TEXT:
■ ■ ■ ■

Along the way, Mr. Mueller laid bare an extraordinary tale mixing the treacherous and the absurd. A campaign of cyberwarfare and espionage that aimed to manipulate U.S. politics by duping gullible grandpas with Facebook memes and by exposing mildly embarrassing e-mails. A willingness by a presidential candidate’s associates to co-ordinate with Moscow to win the election, but with zero ability to do it effectively. And repeated attempts by the President himself to shut down Mr. Mueller’s investigation, potentially obstructing justice and testing the limits of constitutional democracy – attempts thwarted by the disobedience of Mr. Trump’s own advisers and the President’s personal ineptitude.
While Mr. Mueller’s probe is done, the U.S. Congress has now become a political battlefield over his revelations. Some Democrats have called for Attorney-General William Barr to be held in contempt for his handling of the report’s release. And they are still mulling how to hold Mr. Trump accountable.
Whatever the outcome, the Special Counsel’s narrative speaks for itself. Here it is, gleaned unvarnished from Mr. Mueller’s final report and a string of earlier court filings.
The trolling
On June 16, 2015, Donald Trump descended the golden escalator at the midtown Manhattan skyscraper that bears his name. In a rambling 45-minute speech, the real estate tycoon, beauty-pageant owner and reality-television star announced his presidential bid as he lamented everything from the U.S.’s international treaties to its trade deals.
“The U.S. has become a dumping ground for everybody else’s problems,” he said. “Our enemies are getting stronger and stronger, by the way, and we as a country are getting weaker.”
Mr. Trump had a history of praising Mr. Putin. In a Fox Business interview the previous year, he said the Russian despot was “very strong” and was boosting his country’s “world prestige.” On another occasion, he claimed that people in Ukraine were “marching in favour of joining Russia.” In the months after the announcement, he kept up the flattery, telling reporters he would “get along very well” with Mr. Putin, that he “always had a good feeling about him” and that the Russian was “getting an A” in leadership.

■ ■ ■ ■

DATASET SECTION:
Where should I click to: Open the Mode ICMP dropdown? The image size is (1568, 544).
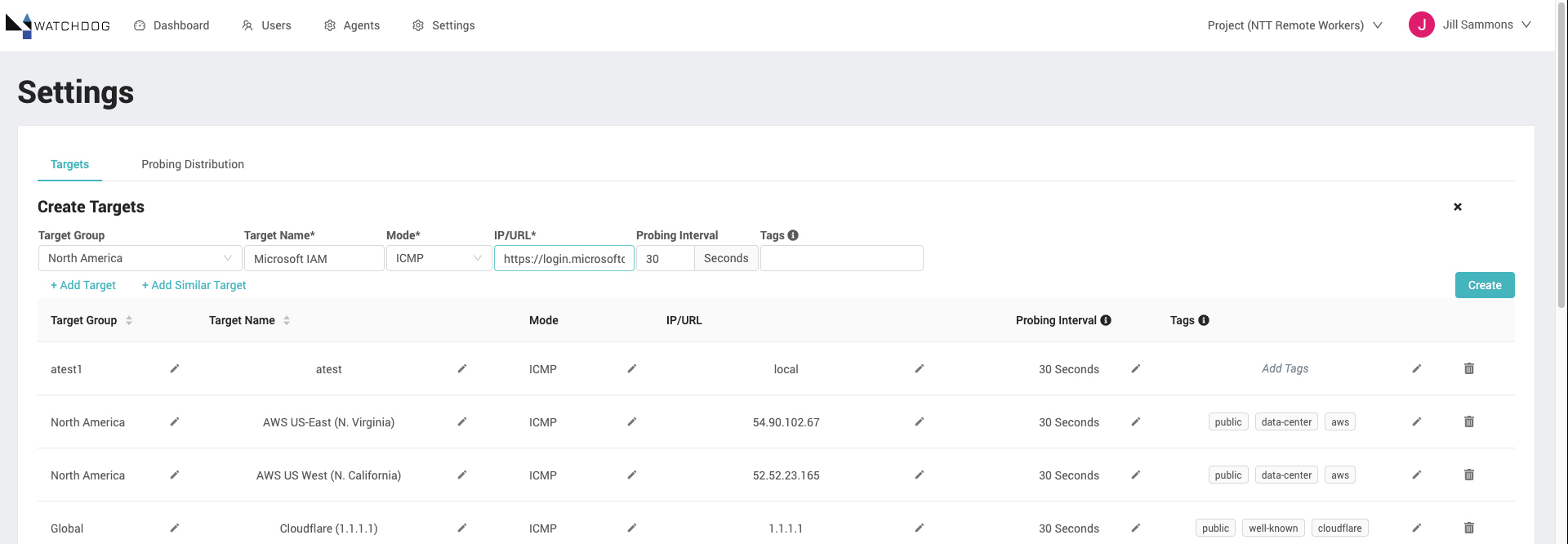(439, 258)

■ ■ ■ ■

PROMPT: Can you write out word for word the part of the Mueller investigation passage above, starting at "While Mr. Mueller’s" and ending at "its trade deals."?

COMPLETE ANSWER:
While Mr. Mueller’s probe is done, the U.S. Congress has now become a political battlefield over his revelations. Some Democrats have called for Attorney-General William Barr to be held in contempt for his handling of the report’s release. And they are still mulling how to hold Mr. Trump accountable.
Whatever the outcome, the Special Counsel’s narrative speaks for itself. Here it is, gleaned unvarnished from Mr. Mueller’s final report and a string of earlier court filings.
The trolling
On June 16, 2015, Donald Trump descended the golden escalator at the midtown Manhattan skyscraper that bears his name. In a rambling 45-minute speech, the real estate tycoon, beauty-pageant owner and reality-television star announced his presidential bid as he lamented everything from the U.S.’s international treaties to its trade deals.